About this task
From the data below, repeat exactly the lines from the line with "You are a computer-use" to the line with "Instruction: Open the shopping cart icon", both included.

Recorded information
────────────────

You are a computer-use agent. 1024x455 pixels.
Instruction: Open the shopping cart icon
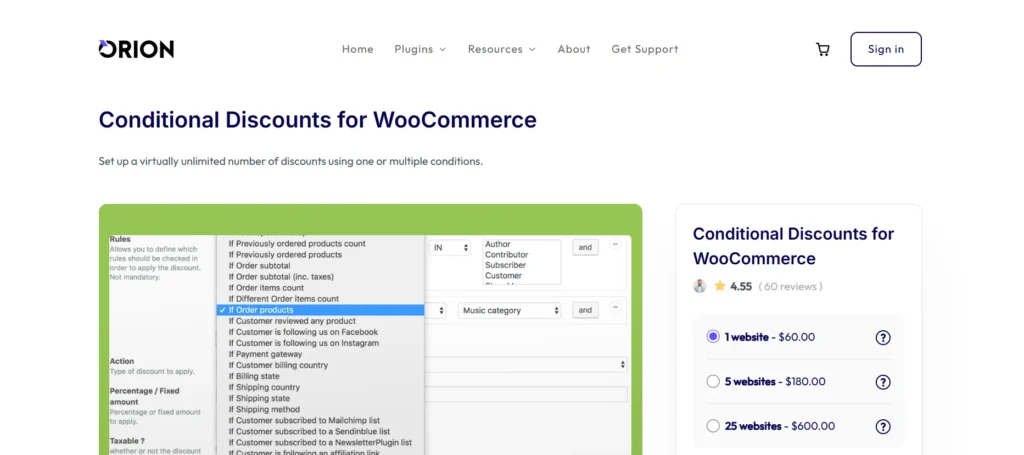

────────────────

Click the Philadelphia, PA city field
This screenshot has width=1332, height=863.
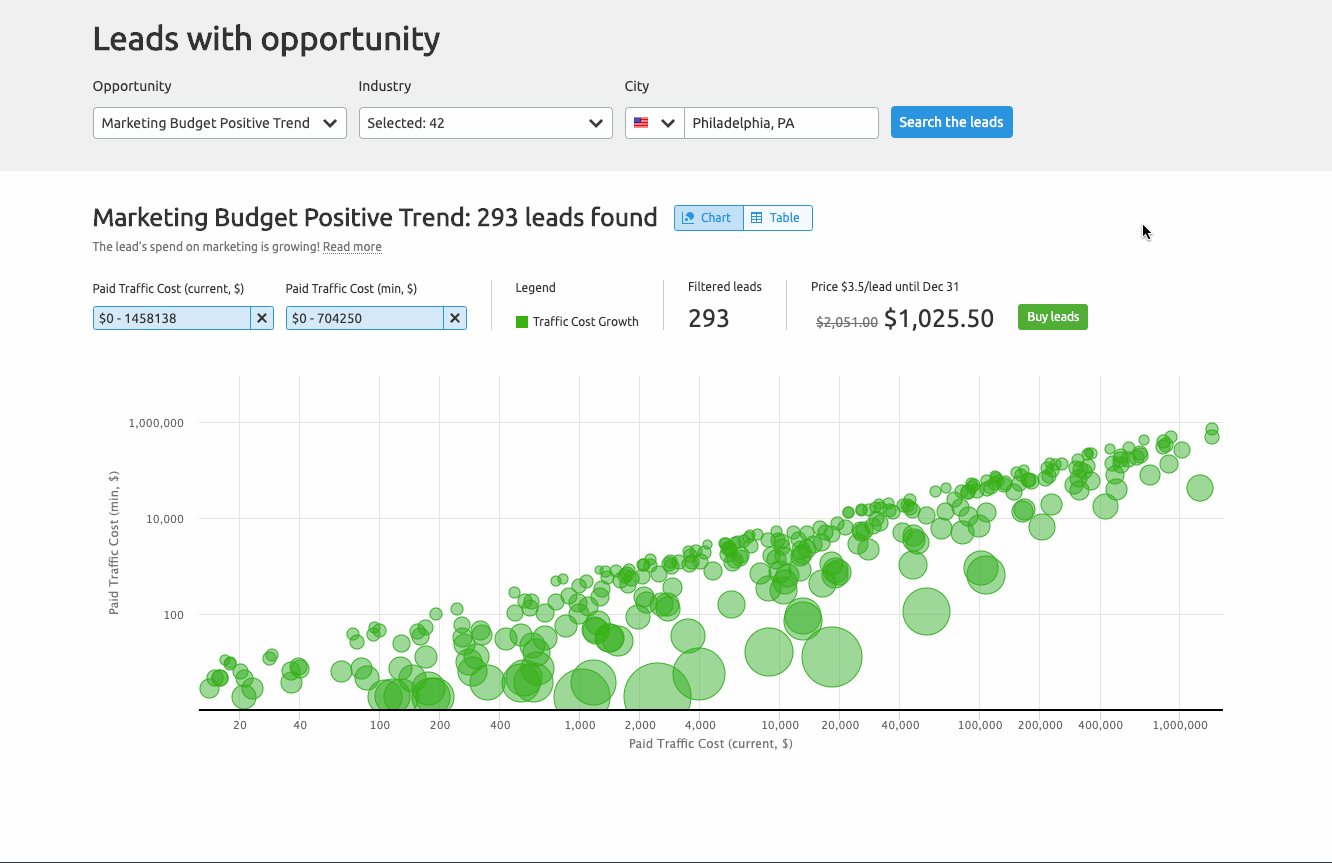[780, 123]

────────────────

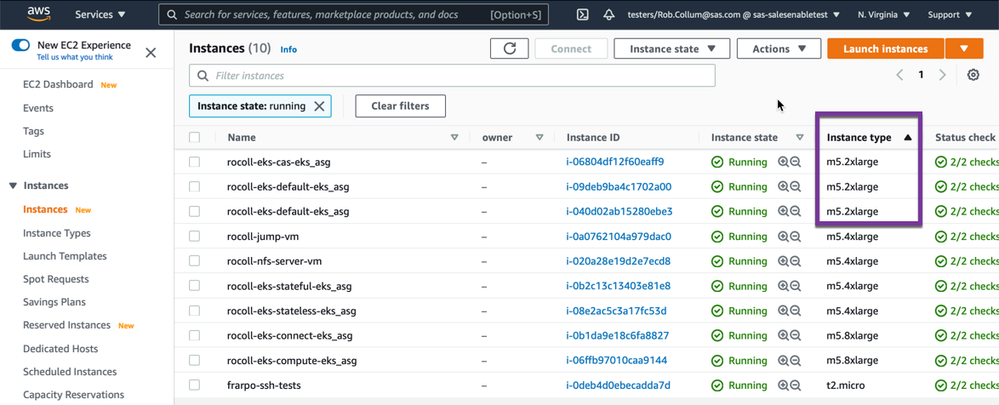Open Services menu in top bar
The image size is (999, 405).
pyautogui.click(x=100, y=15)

────────────────

Output for this task
You are a computer-use agent. 1024x455 pixels.
Instruction: Open the shopping cart icon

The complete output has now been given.